REPUBLIKA.CO.ID, YERUSALEM - Wanita becadar, para rabi radikal dan pemisahan antar gender, Israel pun menghadapi kebangkitan Yahudi ekstremis, yang lebih keras ketimbang yahudi ortodok sekalipun. Mereka bahkan berupaya menerapkan pandangan konservatif sangat ketat yang akhirnya menimbulkan ketegangan dengan masyarakat Israel.
Naomi Machfud sedang duduk dalam rumah yang dibangun sendiri. Ia ingin menutup wajahnya dengan cadar, mulutunya, hidungnya dan juga mata. Cadar Hitam yang bahkan tanpa sedikitpun celah, sehingga menelan setiap pandangan ke kegelapan. Cadar itu adalah bagian dari 'zniut' alias kesantunan dalam bahasa Ibrani, yang kian mendekatkan seseorang pada Tuhan. Namun dia kembali mendesah, "Untungnya saya saya belum sejauh itu."

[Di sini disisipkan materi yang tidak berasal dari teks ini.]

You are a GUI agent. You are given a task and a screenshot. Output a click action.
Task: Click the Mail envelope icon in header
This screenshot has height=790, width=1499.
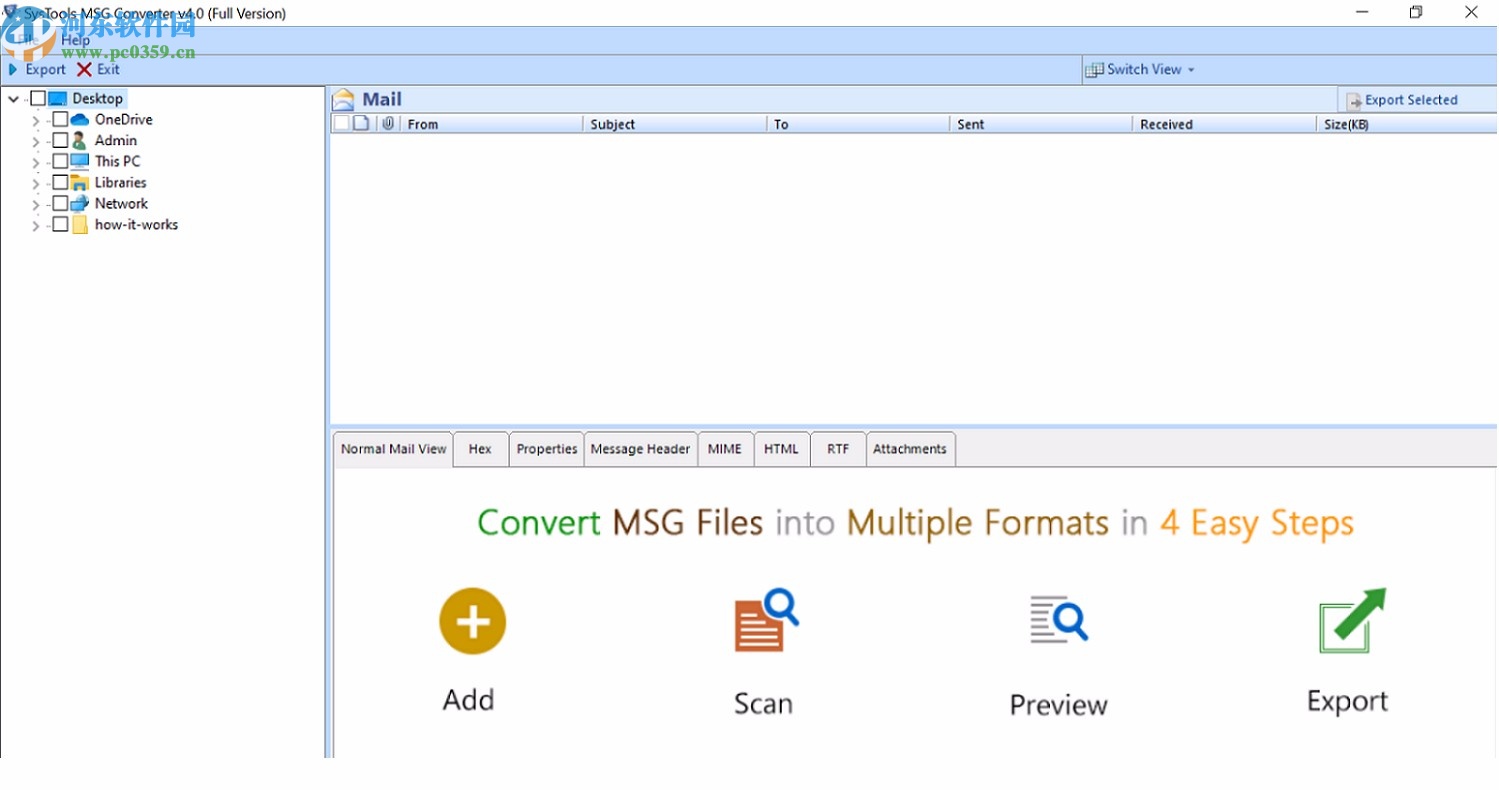pos(343,98)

Tidak ada kode iklan yang tersedia.Namun Machfud, wanita 30 tahun dengan enam anak, telah menciptakan materi lapisan pembatas antara dirinya dan dunia luar. Dia mengenakan jubah wol, celemek, blus, rok korduroi sepanjang tiga lantai, rok hitam dan celana panjang. Dia memiliki sepotong kain wol hitam dibungkus longgar di kepalanya. Di bawah itu masih ada jilbab, ketat hitam, dan di bawahnya itu ada jilbab merah muda pucat. Tidak sehelai rambut terlihat. Dia memakai sepasang anting-anting, tapi dia melepasnya ketika meninggalkan rumah.
Machfud adalah wanita Yahudi yang menikah dengan pria Yahudi. Mereka tinggal di pemukiman di Tepi Barat. Namun ia berpakaian layaknya tinggal di Afghanistan. Dalam Israel, wanita bercadar diasosiasikan dengan 'Taliban'. Sementara mereka yang bercadar menyebut dirinya 'wanita dengan selendang'.
Machfud mengklaim bahwa ada sekitar ribuan wanita seperti dirinya, meski diperkirakan jumlahnya hanya ratusan. Mereka biasa terlihat di lingkungan dikenal ultra-ortodok Yerusalem, Me'an She'arim. Hitam-hitam, tanpa bentuk jelas, memegang tangan putrinya yang mengejutkan dalam busana seperti versi miniatur ibunya.
Mereka yang menentang kadang menyebut wanita-wanita itu gila. Sementara yang lain memandang itu adalah komunitas religius yang kian dan semakin ekstrimis.
Pemisahan Gender di Publik
Kelompok ultra-ortodok mendapat kekuasaan di penjuru Timur Tengah, termasuk di Israel di mana para rabi radikal meluaskan pengaruhnya. Indikasi itu menjadi kian jelas bila menyangkut perempuan. Dalam Isrel, negara yang pernah dipimpin oleh perdana menteri wanita, Golda Meir pada 1970-an dan di mana wanita menerbangkan jet tempur, Yahudi fundamentalis pun mencoba mengusung pemisahan gender di publik, terutama dalam pemilu, bus dan kendaraan umum serta di jalanan.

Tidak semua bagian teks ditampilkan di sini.